Once you find the line with "Open Case Tracking" in the data that follows, repeat it and every line after it exactly, through the line with "Given: Click the Body measurement title".

[Pixel coordinate grounding data]
- - - - -
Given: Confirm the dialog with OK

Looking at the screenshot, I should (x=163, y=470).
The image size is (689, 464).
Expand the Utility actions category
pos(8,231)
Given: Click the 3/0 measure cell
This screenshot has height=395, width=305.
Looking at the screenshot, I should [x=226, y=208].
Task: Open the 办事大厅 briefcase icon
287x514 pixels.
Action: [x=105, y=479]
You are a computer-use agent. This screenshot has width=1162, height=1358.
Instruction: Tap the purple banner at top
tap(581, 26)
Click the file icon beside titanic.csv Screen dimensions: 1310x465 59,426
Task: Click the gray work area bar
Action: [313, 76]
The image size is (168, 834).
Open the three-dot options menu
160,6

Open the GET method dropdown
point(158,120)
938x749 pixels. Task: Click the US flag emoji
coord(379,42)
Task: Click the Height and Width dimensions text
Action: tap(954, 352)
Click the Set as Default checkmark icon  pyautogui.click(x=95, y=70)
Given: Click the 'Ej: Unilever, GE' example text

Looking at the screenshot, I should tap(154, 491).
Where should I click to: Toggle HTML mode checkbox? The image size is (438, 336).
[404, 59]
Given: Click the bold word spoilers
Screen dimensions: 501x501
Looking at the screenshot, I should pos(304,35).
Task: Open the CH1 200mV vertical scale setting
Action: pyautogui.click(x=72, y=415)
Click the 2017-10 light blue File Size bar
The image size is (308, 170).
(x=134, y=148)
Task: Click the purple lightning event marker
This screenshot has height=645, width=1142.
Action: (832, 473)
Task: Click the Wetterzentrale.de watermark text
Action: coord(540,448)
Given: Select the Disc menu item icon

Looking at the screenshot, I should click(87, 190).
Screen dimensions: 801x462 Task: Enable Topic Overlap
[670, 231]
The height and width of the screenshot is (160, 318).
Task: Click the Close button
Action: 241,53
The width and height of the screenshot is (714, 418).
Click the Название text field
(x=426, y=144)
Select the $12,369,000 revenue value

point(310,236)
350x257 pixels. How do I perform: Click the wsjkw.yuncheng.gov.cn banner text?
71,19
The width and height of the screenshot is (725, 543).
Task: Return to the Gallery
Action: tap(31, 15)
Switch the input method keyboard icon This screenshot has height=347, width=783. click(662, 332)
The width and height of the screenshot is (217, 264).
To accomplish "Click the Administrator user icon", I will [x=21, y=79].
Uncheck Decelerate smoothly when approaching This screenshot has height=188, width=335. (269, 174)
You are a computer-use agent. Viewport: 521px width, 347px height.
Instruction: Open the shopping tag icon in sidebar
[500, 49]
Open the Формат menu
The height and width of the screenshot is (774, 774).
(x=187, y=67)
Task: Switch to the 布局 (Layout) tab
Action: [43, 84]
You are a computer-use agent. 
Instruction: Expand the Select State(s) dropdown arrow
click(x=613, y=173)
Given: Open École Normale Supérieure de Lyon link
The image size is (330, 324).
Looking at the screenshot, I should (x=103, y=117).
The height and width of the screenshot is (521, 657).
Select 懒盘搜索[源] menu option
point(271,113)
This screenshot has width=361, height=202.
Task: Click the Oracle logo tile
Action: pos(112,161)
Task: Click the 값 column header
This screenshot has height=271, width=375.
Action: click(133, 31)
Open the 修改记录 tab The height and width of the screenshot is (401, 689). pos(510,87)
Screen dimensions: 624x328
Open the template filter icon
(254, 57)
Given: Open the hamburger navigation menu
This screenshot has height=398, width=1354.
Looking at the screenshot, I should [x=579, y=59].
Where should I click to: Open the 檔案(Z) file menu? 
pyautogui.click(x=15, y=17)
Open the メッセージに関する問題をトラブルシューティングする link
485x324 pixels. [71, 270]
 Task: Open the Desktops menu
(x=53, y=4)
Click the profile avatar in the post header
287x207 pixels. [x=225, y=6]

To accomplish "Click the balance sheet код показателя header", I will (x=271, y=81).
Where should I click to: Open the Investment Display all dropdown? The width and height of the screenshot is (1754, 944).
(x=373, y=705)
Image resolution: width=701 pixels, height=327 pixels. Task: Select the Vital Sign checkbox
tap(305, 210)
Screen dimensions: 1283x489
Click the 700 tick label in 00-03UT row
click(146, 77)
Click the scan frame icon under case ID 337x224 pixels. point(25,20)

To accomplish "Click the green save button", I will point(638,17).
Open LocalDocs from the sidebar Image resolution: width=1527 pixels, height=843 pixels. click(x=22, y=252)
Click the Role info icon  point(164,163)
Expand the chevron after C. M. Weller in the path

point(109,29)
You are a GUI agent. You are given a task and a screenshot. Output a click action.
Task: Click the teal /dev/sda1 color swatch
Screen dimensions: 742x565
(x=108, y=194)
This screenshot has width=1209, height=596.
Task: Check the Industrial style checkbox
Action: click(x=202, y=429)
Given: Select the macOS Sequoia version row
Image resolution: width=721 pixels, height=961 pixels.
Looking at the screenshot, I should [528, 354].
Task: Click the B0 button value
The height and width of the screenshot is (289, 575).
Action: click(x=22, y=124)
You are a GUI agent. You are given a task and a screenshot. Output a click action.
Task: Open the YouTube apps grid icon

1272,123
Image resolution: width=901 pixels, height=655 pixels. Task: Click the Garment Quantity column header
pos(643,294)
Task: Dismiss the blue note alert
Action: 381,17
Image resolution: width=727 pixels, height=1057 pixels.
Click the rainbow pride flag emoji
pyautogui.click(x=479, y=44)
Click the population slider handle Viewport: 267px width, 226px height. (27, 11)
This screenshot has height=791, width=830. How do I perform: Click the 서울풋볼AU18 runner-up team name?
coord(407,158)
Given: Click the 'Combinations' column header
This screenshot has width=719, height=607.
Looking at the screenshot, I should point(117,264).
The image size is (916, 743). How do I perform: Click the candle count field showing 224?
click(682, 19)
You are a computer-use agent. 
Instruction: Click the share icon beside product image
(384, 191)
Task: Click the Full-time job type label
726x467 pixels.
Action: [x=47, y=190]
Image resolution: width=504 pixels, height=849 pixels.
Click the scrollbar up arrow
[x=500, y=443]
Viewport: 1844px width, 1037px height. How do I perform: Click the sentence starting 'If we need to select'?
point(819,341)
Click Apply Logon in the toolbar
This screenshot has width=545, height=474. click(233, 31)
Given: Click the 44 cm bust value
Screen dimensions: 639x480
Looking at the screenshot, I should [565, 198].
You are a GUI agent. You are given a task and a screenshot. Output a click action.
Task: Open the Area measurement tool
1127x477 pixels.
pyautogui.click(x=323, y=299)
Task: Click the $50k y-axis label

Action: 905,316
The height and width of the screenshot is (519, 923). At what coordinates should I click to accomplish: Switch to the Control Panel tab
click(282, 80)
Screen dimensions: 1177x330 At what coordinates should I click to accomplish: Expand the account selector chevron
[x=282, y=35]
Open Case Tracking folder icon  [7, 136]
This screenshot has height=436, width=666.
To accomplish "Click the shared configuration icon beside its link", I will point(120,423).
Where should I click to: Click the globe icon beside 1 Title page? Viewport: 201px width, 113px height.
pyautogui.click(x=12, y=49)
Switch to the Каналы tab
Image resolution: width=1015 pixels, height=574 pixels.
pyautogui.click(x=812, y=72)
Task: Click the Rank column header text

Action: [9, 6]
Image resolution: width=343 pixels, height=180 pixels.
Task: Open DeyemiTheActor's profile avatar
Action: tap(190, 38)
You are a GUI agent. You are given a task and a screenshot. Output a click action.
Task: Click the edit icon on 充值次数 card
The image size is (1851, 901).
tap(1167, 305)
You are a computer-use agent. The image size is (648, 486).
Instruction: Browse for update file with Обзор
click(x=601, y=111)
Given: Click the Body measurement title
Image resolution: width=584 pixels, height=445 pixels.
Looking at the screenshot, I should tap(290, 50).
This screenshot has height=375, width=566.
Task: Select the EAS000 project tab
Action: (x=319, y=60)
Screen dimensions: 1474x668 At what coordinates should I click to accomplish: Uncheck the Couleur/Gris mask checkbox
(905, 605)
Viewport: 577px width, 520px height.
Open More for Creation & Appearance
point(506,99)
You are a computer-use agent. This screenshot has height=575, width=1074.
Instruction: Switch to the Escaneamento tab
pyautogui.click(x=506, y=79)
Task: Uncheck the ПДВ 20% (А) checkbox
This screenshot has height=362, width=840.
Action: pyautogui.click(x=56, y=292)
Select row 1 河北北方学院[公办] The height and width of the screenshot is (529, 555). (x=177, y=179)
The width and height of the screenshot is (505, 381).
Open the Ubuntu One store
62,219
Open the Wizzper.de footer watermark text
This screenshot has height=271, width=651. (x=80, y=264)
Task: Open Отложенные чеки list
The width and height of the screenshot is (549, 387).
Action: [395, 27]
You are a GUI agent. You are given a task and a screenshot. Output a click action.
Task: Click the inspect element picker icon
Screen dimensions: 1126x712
- - - - -
Solution for this exercise:
Open Case Tracking folder icon  [7, 136]
This screenshot has height=436, width=666.
To accomplish "Click the shared configuration icon beside its link", I will point(120,423).
Where should I click to: Click the globe icon beside 1 Title page? Viewport: 201px width, 113px height.
pyautogui.click(x=12, y=49)
Switch to the Каналы tab
Image resolution: width=1015 pixels, height=574 pixels.
pyautogui.click(x=812, y=72)
Task: Click the Rank column header text

Action: [9, 6]
Image resolution: width=343 pixels, height=180 pixels.
Task: Open DeyemiTheActor's profile avatar
Action: tap(190, 38)
You are a GUI agent. You are given a task and a screenshot. Output a click action.
Task: Click the edit icon on 充值次数 card
The image size is (1851, 901).
tap(1167, 305)
You are a computer-use agent. The image size is (648, 486).
Instruction: Browse for update file with Обзор
click(x=601, y=111)
Given: Click the Body measurement title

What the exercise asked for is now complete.